* 元の一覧 *
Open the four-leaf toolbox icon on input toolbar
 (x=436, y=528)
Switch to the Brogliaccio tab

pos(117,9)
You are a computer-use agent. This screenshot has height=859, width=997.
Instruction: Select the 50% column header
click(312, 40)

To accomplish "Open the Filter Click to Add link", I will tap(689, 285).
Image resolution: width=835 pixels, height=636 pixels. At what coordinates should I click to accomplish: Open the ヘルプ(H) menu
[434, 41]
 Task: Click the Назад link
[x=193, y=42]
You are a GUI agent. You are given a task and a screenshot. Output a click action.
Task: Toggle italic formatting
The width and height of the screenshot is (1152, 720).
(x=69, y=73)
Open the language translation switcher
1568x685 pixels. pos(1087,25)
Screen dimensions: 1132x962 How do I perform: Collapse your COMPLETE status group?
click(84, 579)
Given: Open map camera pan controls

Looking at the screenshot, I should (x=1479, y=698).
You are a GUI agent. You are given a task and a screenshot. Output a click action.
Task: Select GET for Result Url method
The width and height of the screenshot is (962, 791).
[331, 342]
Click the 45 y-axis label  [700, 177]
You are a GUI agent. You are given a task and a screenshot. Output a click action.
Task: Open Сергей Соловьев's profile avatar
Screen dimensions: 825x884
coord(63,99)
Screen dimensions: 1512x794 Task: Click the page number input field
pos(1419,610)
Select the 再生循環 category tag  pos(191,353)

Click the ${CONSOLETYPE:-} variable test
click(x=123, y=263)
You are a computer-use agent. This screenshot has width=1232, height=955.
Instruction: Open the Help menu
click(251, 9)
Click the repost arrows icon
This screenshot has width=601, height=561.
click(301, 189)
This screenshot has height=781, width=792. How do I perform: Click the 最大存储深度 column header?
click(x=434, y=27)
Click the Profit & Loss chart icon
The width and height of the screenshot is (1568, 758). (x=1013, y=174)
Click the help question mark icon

* 指示 *
上の一覧の先頭から「Select the 再生循環」を含む行まで、その行も含めて一字一句変えずに書き出してください。

* 最終回答 *
Open the four-leaf toolbox icon on input toolbar
 (x=436, y=528)
Switch to the Brogliaccio tab

pos(117,9)
You are a computer-use agent. This screenshot has height=859, width=997.
Instruction: Select the 50% column header
click(312, 40)

To accomplish "Open the Filter Click to Add link", I will tap(689, 285).
Image resolution: width=835 pixels, height=636 pixels. At what coordinates should I click to accomplish: Open the ヘルプ(H) menu
[434, 41]
 Task: Click the Назад link
[x=193, y=42]
You are a GUI agent. You are given a task and a screenshot. Output a click action.
Task: Toggle italic formatting
The width and height of the screenshot is (1152, 720).
(x=69, y=73)
Open the language translation switcher
1568x685 pixels. pos(1087,25)
Screen dimensions: 1132x962 How do I perform: Collapse your COMPLETE status group?
click(84, 579)
Given: Open map camera pan controls

Looking at the screenshot, I should (x=1479, y=698).
You are a GUI agent. You are given a task and a screenshot. Output a click action.
Task: Select GET for Result Url method
The width and height of the screenshot is (962, 791).
[331, 342]
Click the 45 y-axis label  [700, 177]
You are a GUI agent. You are given a task and a screenshot. Output a click action.
Task: Open Сергей Соловьев's profile avatar
Screen dimensions: 825x884
coord(63,99)
Screen dimensions: 1512x794 Task: Click the page number input field
pos(1419,610)
Select the 再生循環 category tag  pos(191,353)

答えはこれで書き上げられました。